This morning I attended a free performance of Johannes Brahms’ Ein Deutsches Requiem at the Unitarian church across the street. I went knowing nothing about Brahms except for some of his piano pieces that I had played in my late teens, back when I thought I would be a concert pianist. The “order of service” (the concert replaced the UU’s usual Sunday services) included a few pages explaining Brahms’ thinking and intention behind writing the requiem.

Many people are most familiar with Mozart’s concert setting of the requiem mass, immortalized in the film version of Amadeus. And some also know Verdi’s and Berlioz’s more dramatic requiems. (I personally love the Berlioz. Traditionally, the mass for the dead is about the suffering of sinners and the coming of judgment. It’s a reminder of the life after death where we meet our just ends. Brahms was a skeptic when it came to religion and wanted to create something more contemplative about death, more consoling to the suffering. He used the Christian Bible as text source, but chose passages that were in some ways more universal. According to the notes, he actually thought of it is a Requiem to console all mankind, rather than a “German” requiem (it was called that because he used Luther’s German translation for the text).

I am inept at describing music in words. Music, for me, is something felt, experienced, and therefore anchored in its time. And performed (as opposed to recorded) music has the added immediacy of being present with the artists. This morning’s performance was quasi-professional (an alumni chorus from Cal), but was clearly not polished like you’d find something down the street at Symphony Hall. But the music in that close, intimate sanctuary was nonetheless sublime. There are several passages where the music and words descend into a powerful, rhythm churning; and then where they soar.
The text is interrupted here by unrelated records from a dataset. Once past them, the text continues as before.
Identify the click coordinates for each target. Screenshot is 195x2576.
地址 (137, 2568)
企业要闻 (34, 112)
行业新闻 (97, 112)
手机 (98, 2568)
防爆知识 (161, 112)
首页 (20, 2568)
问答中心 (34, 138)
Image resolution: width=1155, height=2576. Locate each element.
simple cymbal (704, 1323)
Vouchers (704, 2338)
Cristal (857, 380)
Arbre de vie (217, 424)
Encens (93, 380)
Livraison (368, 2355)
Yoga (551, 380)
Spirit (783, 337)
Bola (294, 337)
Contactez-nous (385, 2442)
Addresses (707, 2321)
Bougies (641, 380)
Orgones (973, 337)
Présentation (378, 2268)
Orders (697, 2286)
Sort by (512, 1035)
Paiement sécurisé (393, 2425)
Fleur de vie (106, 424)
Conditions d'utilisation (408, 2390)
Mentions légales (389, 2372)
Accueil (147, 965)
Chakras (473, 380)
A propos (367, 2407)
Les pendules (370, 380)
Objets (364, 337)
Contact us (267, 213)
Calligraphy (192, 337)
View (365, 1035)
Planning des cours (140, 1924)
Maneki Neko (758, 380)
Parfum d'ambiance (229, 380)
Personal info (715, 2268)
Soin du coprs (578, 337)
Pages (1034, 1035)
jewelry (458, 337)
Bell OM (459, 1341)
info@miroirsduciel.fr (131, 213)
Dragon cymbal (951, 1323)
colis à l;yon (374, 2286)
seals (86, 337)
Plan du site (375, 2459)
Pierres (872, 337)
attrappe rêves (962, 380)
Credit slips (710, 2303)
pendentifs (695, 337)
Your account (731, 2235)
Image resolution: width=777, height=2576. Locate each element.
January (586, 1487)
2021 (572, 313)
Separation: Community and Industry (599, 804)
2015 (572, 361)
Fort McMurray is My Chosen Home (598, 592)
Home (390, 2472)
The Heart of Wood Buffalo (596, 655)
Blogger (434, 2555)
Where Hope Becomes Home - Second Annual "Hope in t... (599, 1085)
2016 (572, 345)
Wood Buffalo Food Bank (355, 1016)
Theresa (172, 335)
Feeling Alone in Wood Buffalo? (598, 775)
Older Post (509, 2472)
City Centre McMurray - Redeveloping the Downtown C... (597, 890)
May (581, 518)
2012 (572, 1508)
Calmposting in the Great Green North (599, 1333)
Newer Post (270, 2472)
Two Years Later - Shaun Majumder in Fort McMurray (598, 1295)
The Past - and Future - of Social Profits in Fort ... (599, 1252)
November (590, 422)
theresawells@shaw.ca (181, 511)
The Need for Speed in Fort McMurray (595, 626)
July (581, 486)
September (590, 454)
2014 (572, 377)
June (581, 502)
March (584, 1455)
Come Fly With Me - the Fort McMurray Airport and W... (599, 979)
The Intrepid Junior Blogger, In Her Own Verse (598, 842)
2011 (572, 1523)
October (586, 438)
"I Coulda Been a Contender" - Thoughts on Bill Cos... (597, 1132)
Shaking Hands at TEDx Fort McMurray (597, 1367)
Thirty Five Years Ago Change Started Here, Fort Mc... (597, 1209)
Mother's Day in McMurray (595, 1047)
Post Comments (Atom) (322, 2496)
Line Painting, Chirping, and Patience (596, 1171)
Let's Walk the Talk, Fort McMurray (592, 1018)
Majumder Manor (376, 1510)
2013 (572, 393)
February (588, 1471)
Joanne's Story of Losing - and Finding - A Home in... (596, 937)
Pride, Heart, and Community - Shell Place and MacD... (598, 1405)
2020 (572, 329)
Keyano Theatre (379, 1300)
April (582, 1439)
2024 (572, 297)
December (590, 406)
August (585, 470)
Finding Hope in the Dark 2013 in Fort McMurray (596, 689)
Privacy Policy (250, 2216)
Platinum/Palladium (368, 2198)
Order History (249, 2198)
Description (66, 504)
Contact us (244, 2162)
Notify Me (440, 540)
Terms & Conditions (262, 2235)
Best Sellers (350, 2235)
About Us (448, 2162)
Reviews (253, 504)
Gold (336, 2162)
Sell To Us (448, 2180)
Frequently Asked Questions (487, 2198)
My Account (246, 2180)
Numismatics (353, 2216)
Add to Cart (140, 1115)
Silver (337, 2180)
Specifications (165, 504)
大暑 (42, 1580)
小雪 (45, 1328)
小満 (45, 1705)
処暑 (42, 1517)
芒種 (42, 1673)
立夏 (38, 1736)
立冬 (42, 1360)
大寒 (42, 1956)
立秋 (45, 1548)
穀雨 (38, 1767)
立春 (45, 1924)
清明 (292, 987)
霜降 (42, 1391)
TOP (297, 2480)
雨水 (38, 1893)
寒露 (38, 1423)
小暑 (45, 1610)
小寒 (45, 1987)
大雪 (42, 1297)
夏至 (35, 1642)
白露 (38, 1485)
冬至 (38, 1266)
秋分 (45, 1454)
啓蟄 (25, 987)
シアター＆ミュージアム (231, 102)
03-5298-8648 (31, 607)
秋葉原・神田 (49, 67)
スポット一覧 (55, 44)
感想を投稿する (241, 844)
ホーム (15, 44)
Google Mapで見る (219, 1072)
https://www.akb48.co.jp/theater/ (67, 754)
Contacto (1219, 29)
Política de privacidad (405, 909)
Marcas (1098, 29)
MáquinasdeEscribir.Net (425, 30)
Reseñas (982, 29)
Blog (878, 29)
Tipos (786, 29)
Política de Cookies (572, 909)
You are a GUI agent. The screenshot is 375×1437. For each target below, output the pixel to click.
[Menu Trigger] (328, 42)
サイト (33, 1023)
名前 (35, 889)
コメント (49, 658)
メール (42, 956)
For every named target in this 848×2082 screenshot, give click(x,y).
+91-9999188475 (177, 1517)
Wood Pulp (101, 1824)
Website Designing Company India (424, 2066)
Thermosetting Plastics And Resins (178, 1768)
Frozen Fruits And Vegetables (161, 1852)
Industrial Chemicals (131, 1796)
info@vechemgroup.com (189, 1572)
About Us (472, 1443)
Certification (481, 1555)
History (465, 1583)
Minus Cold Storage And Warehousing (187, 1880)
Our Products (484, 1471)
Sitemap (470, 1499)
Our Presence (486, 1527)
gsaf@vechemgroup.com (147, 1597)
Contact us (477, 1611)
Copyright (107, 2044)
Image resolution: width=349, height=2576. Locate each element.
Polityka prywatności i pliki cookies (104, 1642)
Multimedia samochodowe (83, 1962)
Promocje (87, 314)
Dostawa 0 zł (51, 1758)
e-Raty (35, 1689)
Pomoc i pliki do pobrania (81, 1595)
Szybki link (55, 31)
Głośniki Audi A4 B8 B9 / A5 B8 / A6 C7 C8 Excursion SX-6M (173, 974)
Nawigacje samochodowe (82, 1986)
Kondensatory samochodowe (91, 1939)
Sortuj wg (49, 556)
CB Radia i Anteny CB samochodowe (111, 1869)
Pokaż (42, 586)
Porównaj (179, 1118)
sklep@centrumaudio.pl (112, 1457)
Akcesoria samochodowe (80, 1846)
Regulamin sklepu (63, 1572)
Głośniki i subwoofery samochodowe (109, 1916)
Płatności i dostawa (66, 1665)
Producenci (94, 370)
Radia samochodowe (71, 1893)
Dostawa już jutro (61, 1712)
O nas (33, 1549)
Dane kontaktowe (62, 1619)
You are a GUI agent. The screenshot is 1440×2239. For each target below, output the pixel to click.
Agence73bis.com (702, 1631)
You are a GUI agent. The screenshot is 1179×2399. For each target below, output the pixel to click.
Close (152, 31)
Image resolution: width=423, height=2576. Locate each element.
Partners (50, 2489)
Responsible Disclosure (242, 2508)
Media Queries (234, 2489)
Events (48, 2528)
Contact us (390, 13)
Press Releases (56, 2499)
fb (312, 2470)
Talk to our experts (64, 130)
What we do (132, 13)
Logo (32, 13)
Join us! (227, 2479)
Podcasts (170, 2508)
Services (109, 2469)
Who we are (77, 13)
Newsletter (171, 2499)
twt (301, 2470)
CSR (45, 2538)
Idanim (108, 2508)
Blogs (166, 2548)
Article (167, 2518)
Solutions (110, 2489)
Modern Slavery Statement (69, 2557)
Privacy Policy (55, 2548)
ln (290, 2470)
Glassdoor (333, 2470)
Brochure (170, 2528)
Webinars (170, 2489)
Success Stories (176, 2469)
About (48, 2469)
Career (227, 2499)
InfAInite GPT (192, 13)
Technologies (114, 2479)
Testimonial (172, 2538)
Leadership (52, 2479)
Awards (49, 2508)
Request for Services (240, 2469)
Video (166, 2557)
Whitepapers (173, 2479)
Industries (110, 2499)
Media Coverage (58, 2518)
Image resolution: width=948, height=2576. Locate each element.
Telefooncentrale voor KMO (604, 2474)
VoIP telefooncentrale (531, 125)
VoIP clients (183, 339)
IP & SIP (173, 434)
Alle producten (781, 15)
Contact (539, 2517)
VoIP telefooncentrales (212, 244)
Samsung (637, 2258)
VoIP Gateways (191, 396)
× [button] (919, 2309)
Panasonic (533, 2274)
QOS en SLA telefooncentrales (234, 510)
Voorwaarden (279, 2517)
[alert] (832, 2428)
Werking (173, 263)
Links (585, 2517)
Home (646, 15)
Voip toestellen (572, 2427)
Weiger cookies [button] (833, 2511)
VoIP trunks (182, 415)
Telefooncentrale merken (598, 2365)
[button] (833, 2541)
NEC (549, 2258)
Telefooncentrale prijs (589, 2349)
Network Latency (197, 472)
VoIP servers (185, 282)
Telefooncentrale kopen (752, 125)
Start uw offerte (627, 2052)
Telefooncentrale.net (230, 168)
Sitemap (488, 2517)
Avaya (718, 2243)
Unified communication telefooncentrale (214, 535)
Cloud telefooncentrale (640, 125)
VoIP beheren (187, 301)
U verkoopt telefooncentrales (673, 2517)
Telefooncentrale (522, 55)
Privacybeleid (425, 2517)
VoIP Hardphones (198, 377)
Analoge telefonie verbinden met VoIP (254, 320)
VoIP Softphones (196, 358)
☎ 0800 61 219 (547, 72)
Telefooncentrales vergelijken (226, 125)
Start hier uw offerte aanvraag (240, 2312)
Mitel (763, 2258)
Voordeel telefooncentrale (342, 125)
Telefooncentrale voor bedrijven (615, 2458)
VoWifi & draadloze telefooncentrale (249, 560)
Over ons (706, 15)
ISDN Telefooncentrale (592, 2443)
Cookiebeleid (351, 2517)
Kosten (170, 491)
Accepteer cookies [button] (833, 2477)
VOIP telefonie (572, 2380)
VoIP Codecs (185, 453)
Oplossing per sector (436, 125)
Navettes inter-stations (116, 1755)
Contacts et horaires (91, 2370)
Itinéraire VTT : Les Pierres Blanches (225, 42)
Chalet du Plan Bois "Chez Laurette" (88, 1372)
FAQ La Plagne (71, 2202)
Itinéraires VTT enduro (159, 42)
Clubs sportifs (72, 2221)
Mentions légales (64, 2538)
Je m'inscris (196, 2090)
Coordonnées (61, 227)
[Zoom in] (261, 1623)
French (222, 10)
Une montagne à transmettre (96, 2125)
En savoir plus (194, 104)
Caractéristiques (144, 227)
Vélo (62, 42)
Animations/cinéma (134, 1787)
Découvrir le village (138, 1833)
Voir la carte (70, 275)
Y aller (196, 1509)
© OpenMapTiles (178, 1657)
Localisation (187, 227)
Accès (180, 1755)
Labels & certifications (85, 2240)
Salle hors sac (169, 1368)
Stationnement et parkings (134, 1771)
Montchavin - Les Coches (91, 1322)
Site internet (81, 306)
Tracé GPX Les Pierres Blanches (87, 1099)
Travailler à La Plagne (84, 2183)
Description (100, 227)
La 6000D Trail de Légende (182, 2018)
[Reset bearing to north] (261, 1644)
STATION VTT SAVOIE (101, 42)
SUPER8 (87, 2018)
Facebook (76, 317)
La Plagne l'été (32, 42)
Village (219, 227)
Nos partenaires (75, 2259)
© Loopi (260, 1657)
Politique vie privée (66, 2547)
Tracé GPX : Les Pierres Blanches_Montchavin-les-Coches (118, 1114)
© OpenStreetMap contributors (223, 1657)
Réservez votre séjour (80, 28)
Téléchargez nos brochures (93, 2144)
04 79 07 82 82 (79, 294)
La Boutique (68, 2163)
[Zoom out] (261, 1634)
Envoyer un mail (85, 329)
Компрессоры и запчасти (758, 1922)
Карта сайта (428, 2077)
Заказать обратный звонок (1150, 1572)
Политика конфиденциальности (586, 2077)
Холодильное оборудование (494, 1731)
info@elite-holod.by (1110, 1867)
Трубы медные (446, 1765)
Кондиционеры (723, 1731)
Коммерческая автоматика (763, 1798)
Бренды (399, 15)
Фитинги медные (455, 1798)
It has a really different feel from the Mozart and Berlioz Requiems, which though equally transcendent, but dark and brooding, in some ways, painful beauty. Brahms’, on the other hand, at the risk of sounding trite, uplifts and comforts.

It seems to combine the knowledge that this life is finite and short with the insistance that it still means something. I’ve been looking around online for a recording that I liked, and found a 2007 by the Berliner Philharmonker that I liked. If you’ve never heard it, set aside an hour, sit back and let Brahms transport you.